Extrait choisi>
┄┄┄┄┄┄┄┄┄┄┄┄┄┄┄┄┄┄┄┄

Les « experts » économiques de l’OCDE et la FAO ridiculisés par les spéculateurs ?, par GÉRARD LE PUILL*

Bernard Claverie Bien que des organisations internationales comme l’Organisation de coopération et de développement économiques (OCDE) et l’Organisation des Nations unies pour l’alimentation et l’agriculture (FAO) tablent sur une stabilité des prix, les spéculations sur les denrées alimentaires continueront à alimenter des désastres économiques, sociaux et écologiques. Des solutions existent pourtant.

*Gérard Le Puill est journaliste.


 

Baisse des prix ou spéculation ?
Tandis qu’en cette année 2018 la sécheresse compromet les récoltes dans plusieurs pays de l’hémisphère nord et que certains pays exportateurs de l’hémisphère sud, dont l’Australie, connaissent une fin d’automne très sèche, le rapport annuel de l’OCDE et de la FAO consacré à l’évolution du prix des principales denrées alimentaires sur dix ans vient de paraître. Intitulé « Perspectives 2018- 2027», il promet au monde entier des prix en légère baisse pour les dix prochaines années. En attendant, la spéculation sur le blé a fait bondir son cours de 25 % en quelques semaines. Et nul ne sait ce qu’il en sera dans un ou deux ans.

┄┄┄┄┄┄┄┄┄┄┄┄┄┄┄┄┄┄┄┄

Extraits des lignes>

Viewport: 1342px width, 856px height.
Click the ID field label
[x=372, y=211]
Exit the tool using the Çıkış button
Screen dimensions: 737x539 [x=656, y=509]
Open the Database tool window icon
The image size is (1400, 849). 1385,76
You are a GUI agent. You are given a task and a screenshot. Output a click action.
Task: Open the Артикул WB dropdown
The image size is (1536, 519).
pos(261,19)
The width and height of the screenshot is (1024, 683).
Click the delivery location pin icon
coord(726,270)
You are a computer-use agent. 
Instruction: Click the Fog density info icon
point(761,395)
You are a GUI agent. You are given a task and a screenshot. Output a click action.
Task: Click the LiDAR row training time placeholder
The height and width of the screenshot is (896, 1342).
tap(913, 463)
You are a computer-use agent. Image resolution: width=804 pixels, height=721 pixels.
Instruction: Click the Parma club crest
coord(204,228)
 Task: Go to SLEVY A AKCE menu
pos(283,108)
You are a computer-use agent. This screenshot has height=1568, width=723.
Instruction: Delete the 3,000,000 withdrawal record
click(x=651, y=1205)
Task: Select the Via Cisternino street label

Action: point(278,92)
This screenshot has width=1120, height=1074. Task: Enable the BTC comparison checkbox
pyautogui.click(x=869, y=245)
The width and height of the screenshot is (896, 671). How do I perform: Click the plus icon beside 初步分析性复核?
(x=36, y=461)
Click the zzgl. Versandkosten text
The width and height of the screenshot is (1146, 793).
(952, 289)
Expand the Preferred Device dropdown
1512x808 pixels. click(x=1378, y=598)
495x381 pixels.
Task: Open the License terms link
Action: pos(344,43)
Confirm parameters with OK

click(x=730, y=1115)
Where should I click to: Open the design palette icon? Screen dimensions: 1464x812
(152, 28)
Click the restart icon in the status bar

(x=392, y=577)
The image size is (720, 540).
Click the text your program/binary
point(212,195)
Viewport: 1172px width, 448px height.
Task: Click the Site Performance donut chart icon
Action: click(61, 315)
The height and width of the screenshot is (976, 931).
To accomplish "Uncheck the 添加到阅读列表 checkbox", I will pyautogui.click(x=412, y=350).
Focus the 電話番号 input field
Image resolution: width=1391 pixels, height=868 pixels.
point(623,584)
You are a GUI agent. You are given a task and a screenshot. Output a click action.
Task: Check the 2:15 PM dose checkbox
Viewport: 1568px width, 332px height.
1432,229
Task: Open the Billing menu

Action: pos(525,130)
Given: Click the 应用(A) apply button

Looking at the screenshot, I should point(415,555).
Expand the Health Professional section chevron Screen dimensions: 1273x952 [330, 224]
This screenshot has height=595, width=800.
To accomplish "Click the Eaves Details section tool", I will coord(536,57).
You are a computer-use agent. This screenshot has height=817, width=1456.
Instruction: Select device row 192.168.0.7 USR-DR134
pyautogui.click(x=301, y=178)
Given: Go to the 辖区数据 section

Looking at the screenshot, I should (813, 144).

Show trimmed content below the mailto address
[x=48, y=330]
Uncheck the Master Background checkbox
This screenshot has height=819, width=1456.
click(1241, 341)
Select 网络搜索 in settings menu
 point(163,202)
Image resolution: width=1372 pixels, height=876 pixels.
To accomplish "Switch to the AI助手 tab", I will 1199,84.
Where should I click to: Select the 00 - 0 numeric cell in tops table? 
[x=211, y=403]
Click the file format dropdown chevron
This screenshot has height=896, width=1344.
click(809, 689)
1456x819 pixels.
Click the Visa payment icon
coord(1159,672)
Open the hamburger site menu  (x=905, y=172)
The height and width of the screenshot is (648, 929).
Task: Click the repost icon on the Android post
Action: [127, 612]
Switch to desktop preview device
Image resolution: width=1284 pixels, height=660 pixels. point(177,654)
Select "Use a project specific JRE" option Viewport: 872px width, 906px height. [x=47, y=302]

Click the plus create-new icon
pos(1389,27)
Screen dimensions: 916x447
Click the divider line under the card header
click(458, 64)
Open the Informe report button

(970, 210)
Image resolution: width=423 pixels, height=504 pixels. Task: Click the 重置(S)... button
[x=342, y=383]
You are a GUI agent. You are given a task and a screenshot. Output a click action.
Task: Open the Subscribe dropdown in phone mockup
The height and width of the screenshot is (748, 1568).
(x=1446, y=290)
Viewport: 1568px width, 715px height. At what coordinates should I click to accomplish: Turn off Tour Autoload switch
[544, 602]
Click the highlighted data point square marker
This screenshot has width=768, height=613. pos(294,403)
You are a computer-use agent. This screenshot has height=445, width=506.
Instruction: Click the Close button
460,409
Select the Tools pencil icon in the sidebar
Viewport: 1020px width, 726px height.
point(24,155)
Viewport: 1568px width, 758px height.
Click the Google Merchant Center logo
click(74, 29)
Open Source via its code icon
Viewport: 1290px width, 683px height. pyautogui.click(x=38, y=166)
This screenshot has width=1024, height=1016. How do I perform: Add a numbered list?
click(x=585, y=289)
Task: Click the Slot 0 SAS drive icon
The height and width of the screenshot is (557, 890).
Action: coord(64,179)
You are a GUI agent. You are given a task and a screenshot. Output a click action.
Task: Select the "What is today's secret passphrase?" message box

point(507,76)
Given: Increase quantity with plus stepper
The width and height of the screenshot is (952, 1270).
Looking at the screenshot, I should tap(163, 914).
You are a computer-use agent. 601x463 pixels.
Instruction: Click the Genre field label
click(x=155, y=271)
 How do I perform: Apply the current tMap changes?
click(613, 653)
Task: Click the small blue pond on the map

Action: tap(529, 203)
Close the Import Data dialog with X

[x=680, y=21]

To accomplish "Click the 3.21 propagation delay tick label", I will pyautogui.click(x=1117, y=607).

┄┄┄┄┄┄┄┄┄┄┄┄┄┄┄┄┄┄┄┄

Consignes>
[A] Recopiez sans rien changer le passage de l'extrait qui débute aux mots « Baisse des prix » et s'achève après « ou deux ans. ».
[B] D'après l'extrait, de combien la spéculation a-t-elle fait bondir le cours du blé en quelques semaines ?

Corrigé>
[A]
Baisse des prix ou spéculation ?
Tandis qu’en cette année 2018 la sécheresse compromet les récoltes dans plusieurs pays de l’hémisphère nord et que certains pays exportateurs de l’hémisphère sud, dont l’Australie, connaissent une fin d’automne très sèche, le rapport annuel de l’OCDE et de la FAO consacré à l’évolution du prix des principales denrées alimentaires sur dix ans vient de paraître. Intitulé « Perspectives 2018- 2027», il promet au monde entier des prix en légère baisse pour les dix prochaines années. En attendant, la spéculation sur le blé a fait bondir son cours de 25 % en quelques semaines. Et nul ne sait ce qu’il en sera dans un ou deux ans.

[B] De 25 %.